In the data below, one line contains "Open production order 0006 link" and a later one contains "Given: Click the checkmark". Print both, with every line between them, exactly and alone.
┌─ Data for review
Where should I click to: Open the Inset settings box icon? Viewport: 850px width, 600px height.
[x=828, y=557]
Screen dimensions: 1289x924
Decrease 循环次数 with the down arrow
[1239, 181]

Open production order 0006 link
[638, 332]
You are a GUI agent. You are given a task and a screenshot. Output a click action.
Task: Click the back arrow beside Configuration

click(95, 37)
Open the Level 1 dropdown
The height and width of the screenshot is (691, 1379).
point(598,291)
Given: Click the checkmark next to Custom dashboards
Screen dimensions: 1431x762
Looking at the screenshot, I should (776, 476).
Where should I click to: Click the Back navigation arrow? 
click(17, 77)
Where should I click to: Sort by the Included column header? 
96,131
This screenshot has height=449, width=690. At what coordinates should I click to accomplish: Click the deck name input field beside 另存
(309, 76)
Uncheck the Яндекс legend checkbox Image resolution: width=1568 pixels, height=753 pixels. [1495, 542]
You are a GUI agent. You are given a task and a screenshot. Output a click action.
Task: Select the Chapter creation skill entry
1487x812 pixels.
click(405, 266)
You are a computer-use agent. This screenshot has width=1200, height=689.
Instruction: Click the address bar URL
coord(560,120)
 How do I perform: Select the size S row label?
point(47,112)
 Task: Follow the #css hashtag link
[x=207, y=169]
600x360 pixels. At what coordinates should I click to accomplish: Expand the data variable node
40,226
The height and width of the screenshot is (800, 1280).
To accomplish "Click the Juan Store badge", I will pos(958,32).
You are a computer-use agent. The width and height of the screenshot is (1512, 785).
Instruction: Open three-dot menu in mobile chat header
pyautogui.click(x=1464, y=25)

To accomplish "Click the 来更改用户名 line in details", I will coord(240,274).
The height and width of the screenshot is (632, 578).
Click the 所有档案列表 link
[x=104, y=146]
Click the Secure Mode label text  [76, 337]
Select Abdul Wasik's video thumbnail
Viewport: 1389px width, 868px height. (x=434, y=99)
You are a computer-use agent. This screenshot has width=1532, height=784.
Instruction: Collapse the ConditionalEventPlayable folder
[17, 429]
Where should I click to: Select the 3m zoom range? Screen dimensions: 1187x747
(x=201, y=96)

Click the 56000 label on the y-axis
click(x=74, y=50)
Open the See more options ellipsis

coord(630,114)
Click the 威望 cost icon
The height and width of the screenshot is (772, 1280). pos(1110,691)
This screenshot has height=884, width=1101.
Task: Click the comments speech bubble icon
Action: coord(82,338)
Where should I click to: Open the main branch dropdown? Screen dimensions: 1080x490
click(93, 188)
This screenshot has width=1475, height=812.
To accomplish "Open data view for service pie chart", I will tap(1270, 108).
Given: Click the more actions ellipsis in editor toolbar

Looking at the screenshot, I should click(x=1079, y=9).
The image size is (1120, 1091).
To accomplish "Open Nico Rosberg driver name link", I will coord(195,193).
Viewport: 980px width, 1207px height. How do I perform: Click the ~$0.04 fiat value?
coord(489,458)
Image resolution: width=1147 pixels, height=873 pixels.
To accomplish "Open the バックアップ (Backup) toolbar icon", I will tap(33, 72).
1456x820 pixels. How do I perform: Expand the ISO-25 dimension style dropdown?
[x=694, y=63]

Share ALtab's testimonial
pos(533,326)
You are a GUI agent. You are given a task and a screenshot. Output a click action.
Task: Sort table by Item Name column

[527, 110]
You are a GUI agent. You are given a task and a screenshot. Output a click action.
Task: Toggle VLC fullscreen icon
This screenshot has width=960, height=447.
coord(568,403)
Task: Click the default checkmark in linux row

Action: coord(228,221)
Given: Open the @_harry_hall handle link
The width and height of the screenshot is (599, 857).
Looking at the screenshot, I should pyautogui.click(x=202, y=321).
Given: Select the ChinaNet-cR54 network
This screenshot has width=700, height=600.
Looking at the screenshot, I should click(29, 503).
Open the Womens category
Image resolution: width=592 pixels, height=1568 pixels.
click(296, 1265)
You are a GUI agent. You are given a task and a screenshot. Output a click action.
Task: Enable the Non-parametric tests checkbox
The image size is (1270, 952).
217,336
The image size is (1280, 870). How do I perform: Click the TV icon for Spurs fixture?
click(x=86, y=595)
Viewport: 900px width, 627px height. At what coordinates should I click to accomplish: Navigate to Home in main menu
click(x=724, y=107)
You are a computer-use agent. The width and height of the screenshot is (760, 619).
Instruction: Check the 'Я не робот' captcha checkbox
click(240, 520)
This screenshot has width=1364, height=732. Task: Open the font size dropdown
└─
Result of this exercise =>
Open production order 0006 link
[638, 332]
You are a GUI agent. You are given a task and a screenshot. Output a click action.
Task: Click the back arrow beside Configuration

click(95, 37)
Open the Level 1 dropdown
The height and width of the screenshot is (691, 1379).
point(598,291)
Given: Click the checkmark next to Custom dashboards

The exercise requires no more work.